[Target pointing records]
--
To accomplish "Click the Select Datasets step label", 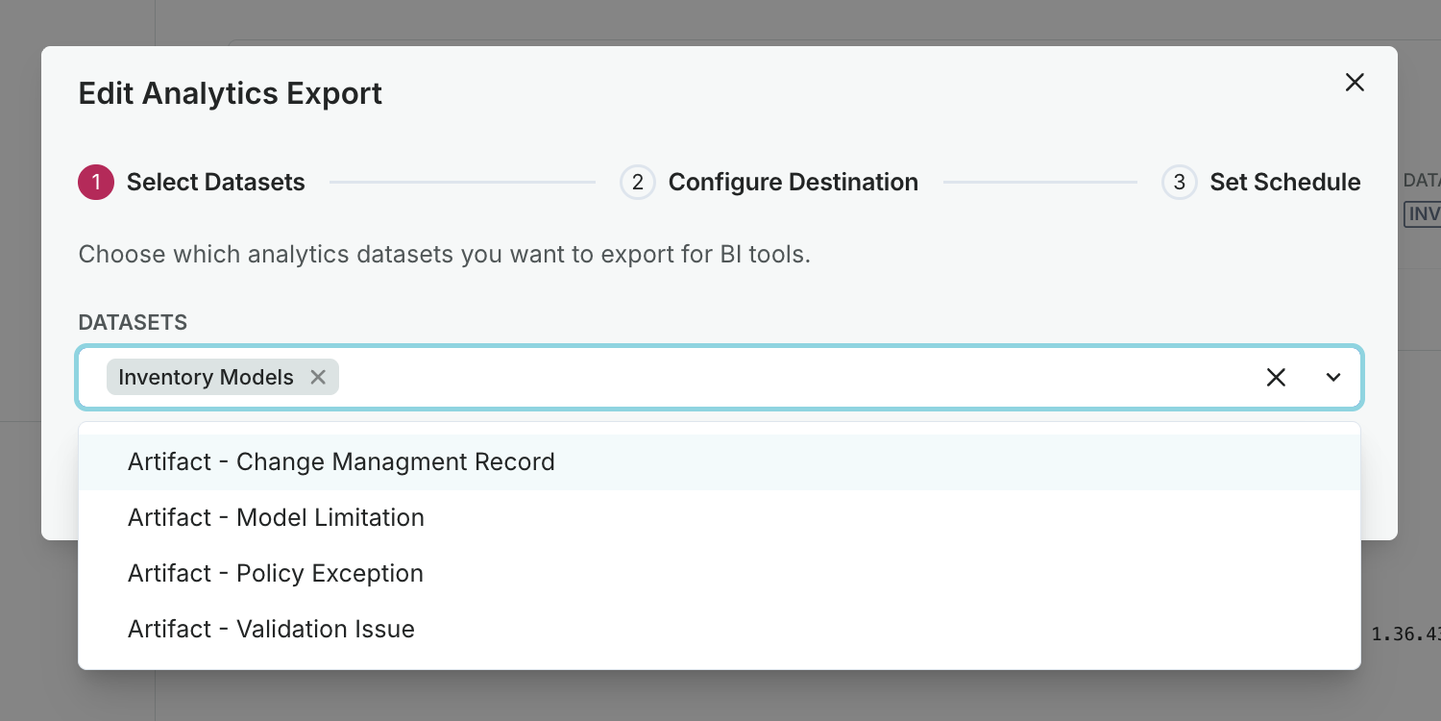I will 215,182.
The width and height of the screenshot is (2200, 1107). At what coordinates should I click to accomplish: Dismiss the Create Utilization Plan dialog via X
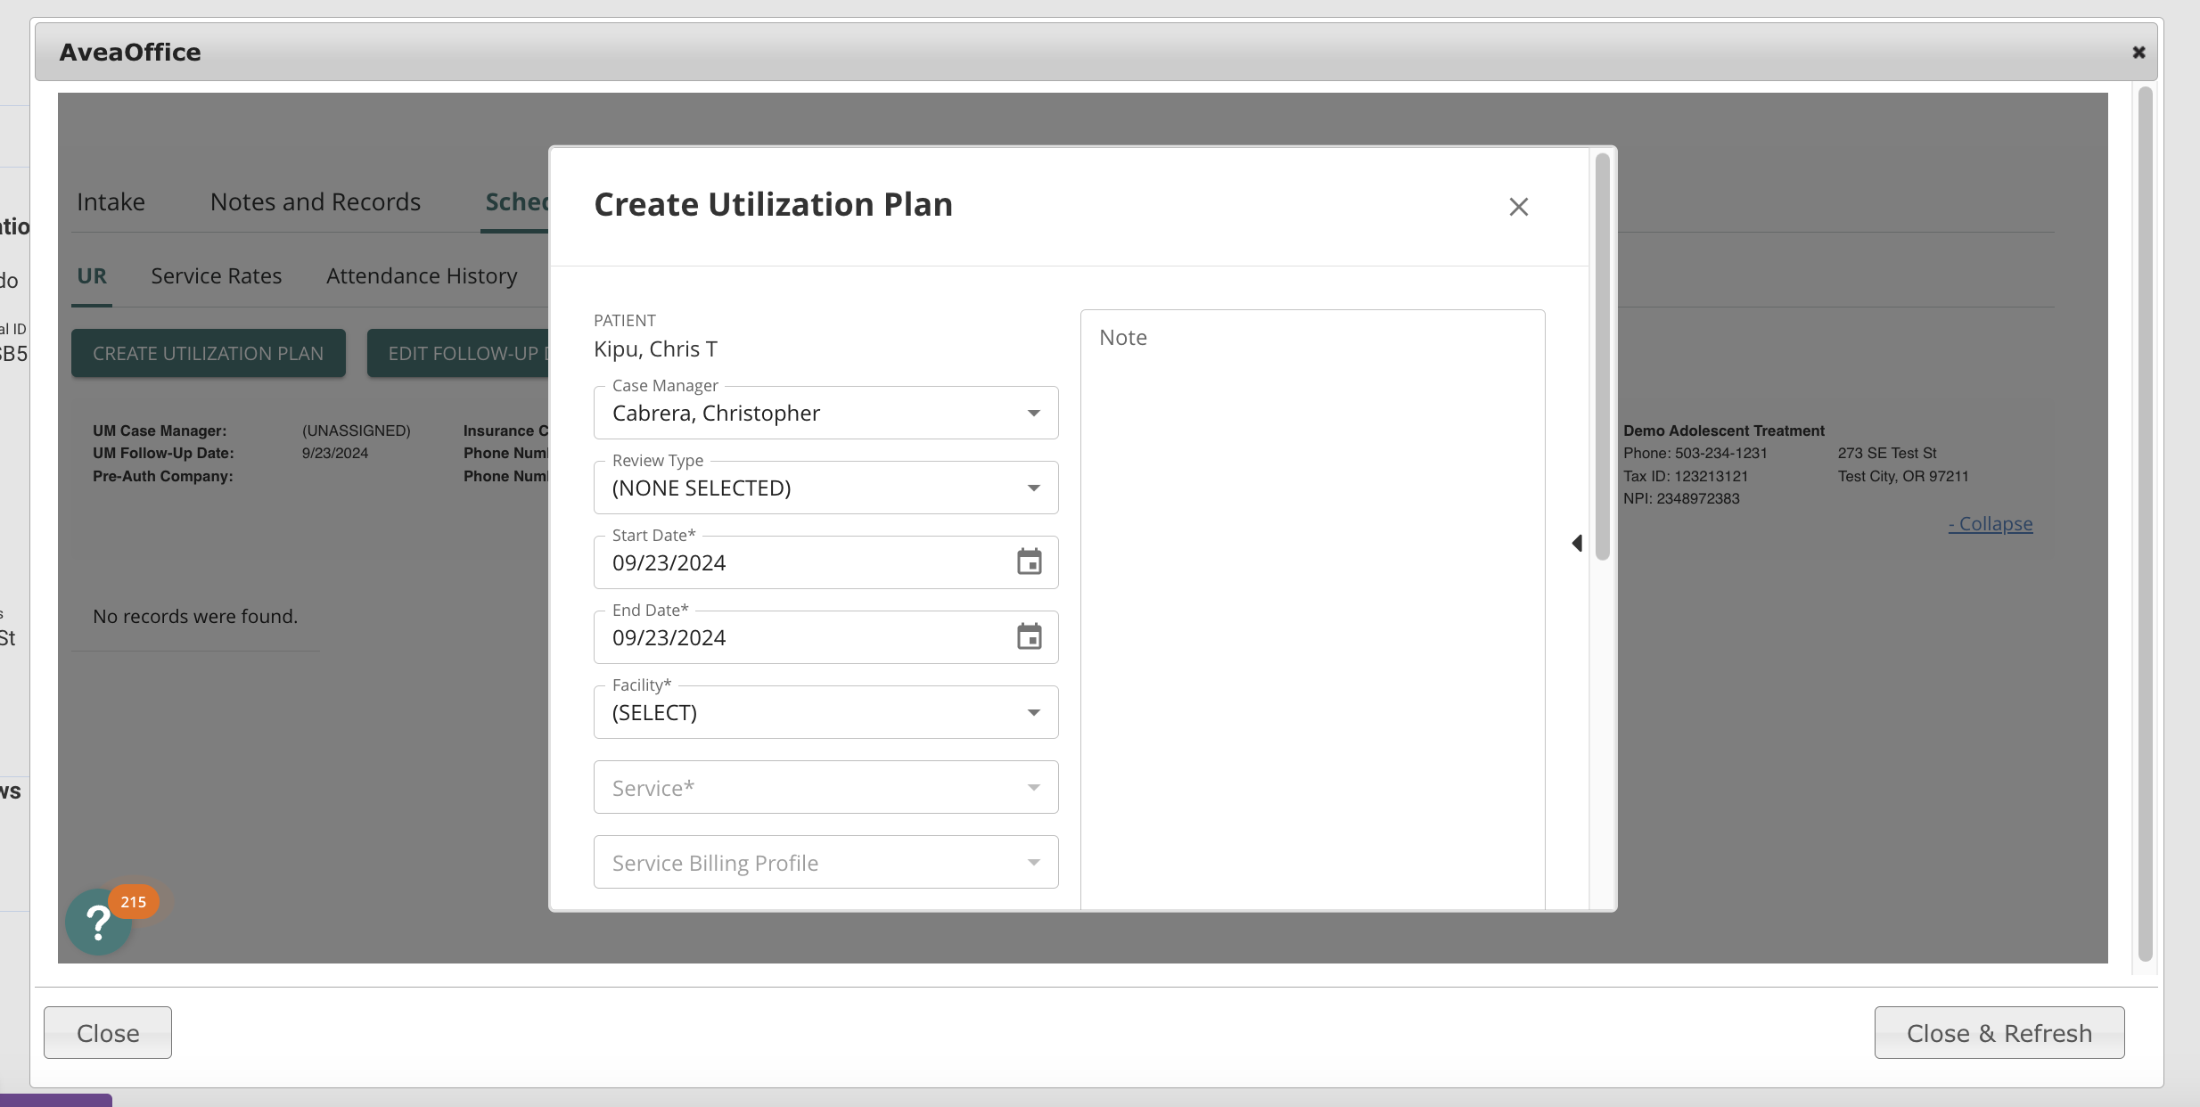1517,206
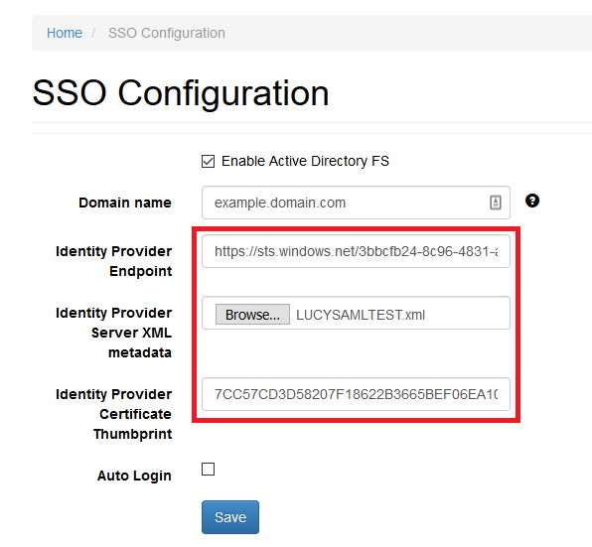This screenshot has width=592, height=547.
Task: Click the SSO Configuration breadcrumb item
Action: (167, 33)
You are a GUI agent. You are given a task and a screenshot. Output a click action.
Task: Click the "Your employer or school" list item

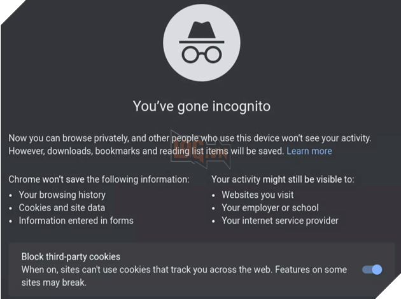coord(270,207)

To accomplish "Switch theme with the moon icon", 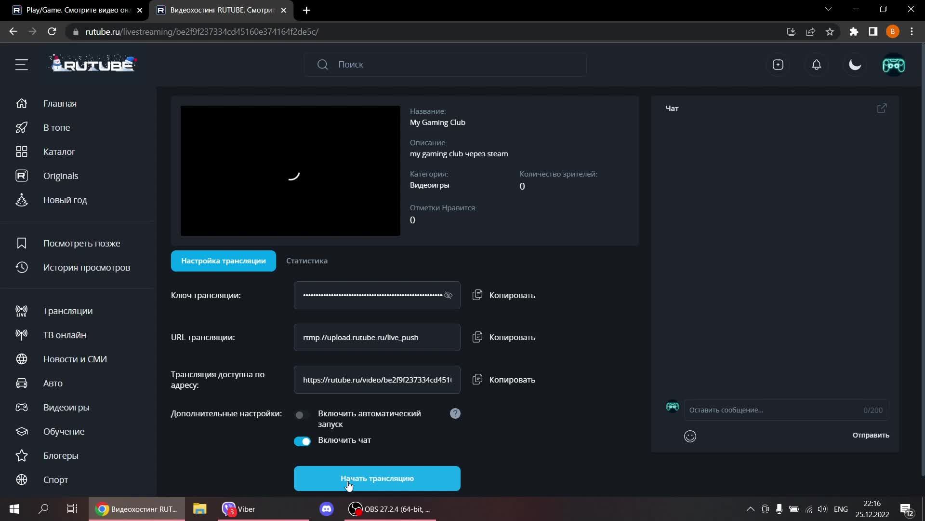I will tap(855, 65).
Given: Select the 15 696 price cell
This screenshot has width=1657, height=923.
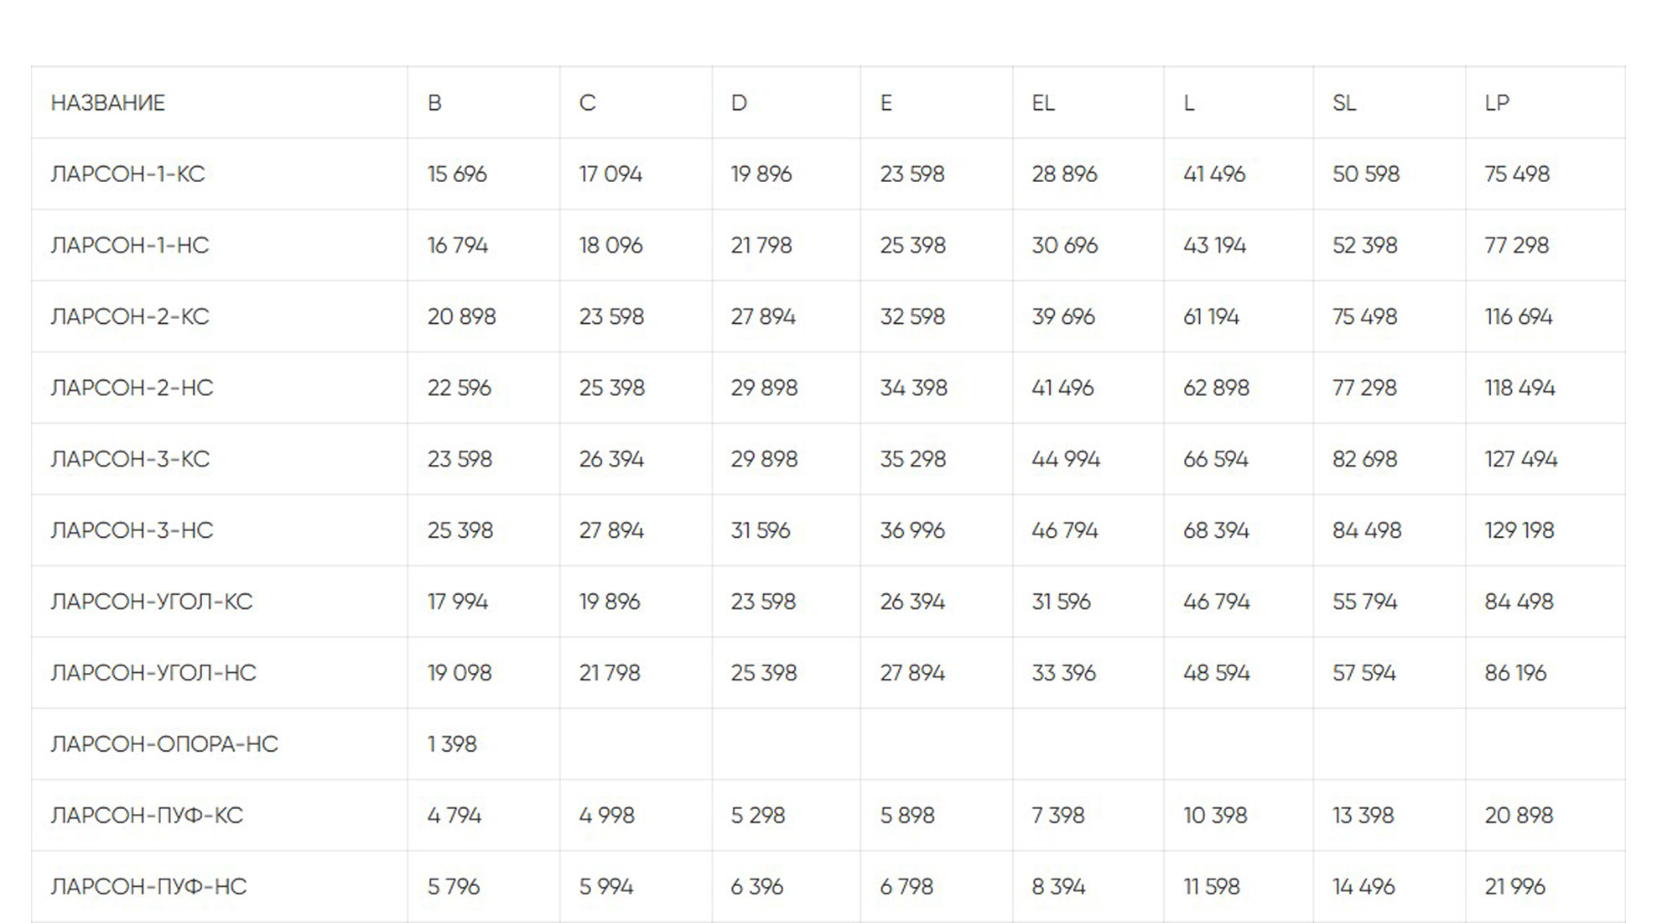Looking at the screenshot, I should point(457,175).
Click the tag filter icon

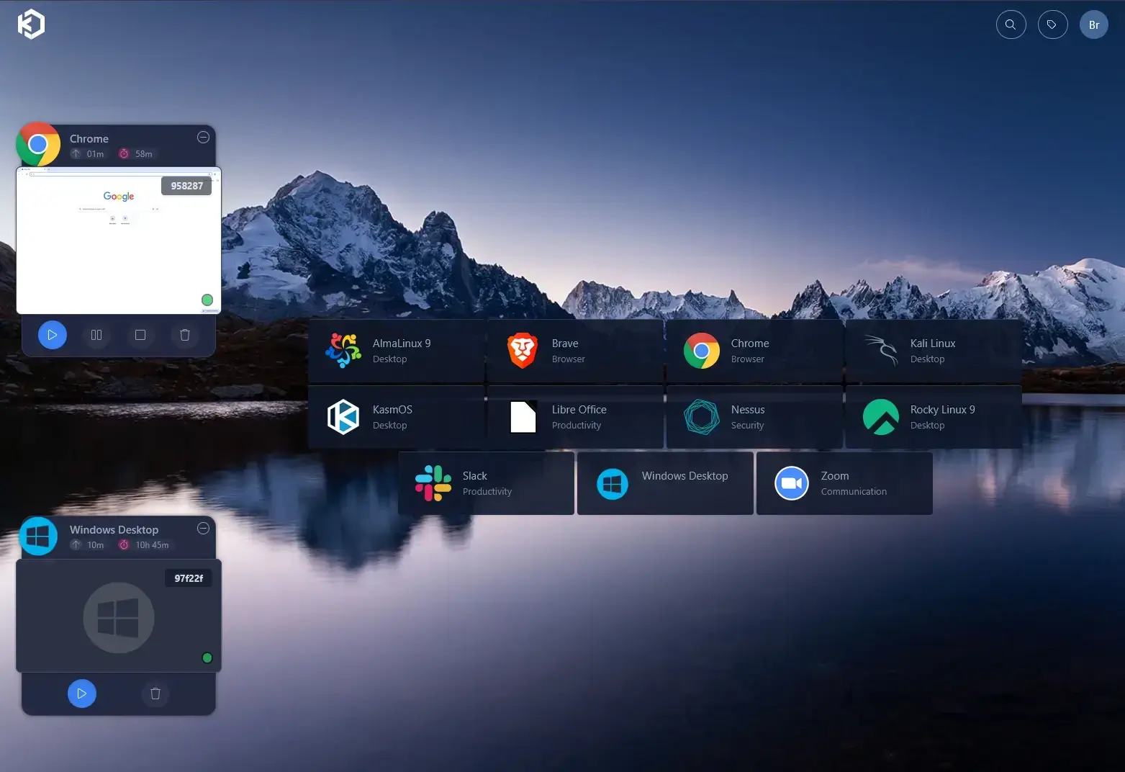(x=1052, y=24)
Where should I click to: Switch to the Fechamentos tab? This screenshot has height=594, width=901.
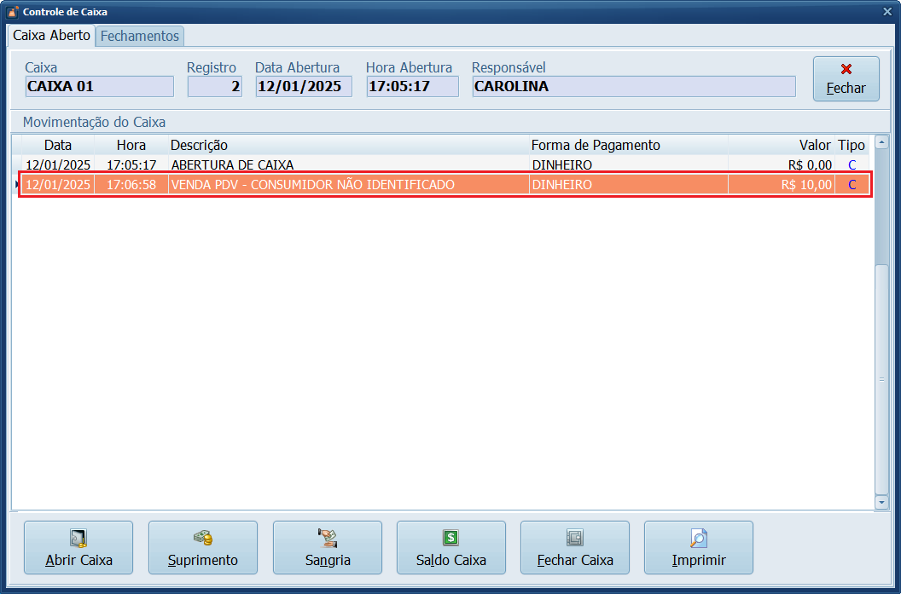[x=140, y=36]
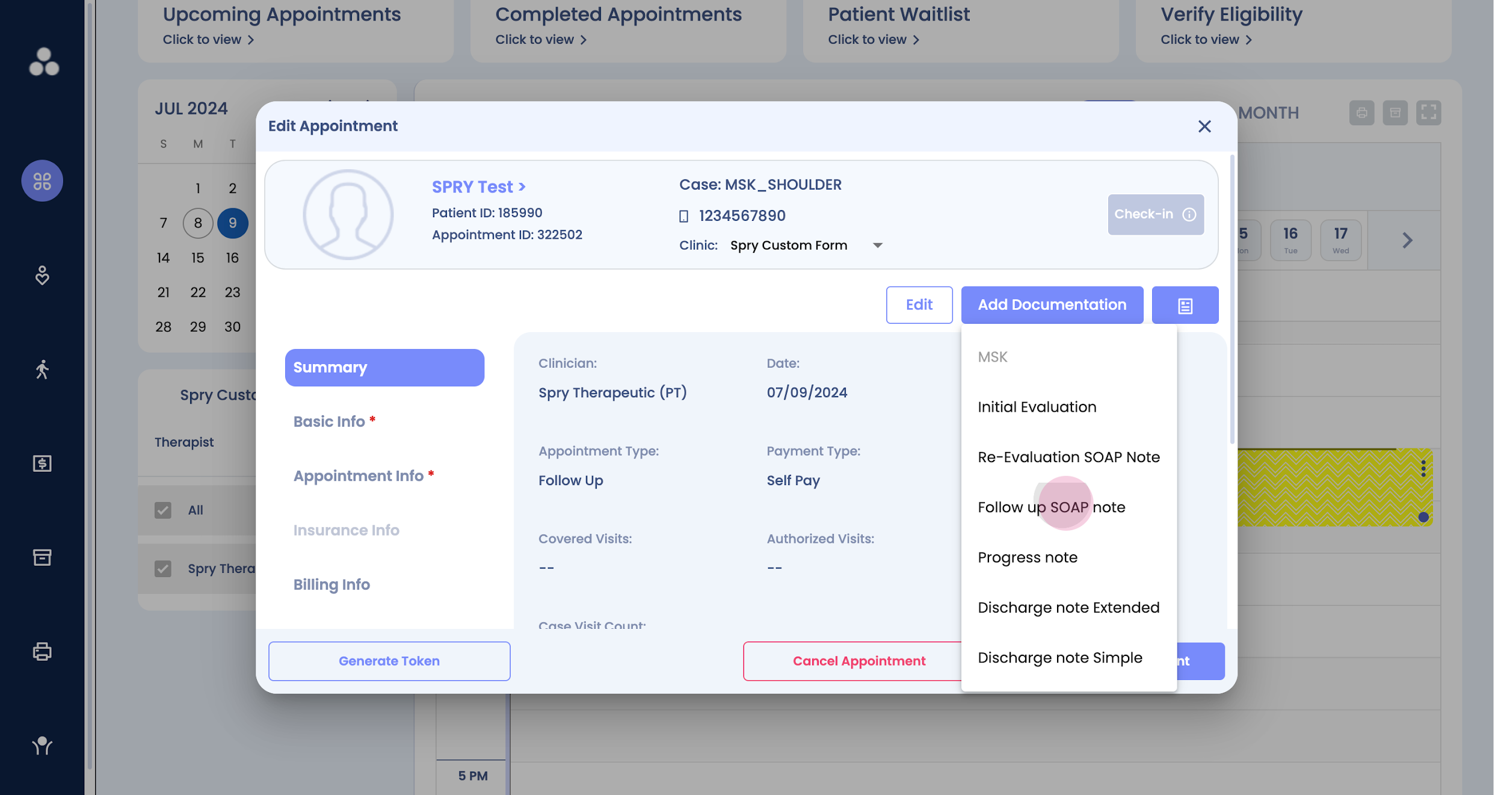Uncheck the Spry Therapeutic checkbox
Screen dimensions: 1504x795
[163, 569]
--
> Task requirements: Copy the records word for word, beginning at the line that contains "Where should I" and continuing through the end of the records. Leave the pictures out of your copy.

> Answer for this exercise:
Where should I click to: Switch to the Fechamentos tab? This screenshot has height=594, width=901.
[x=140, y=36]
Uncheck the Spry Therapeutic checkbox
Screen dimensions: 1504x795
[163, 569]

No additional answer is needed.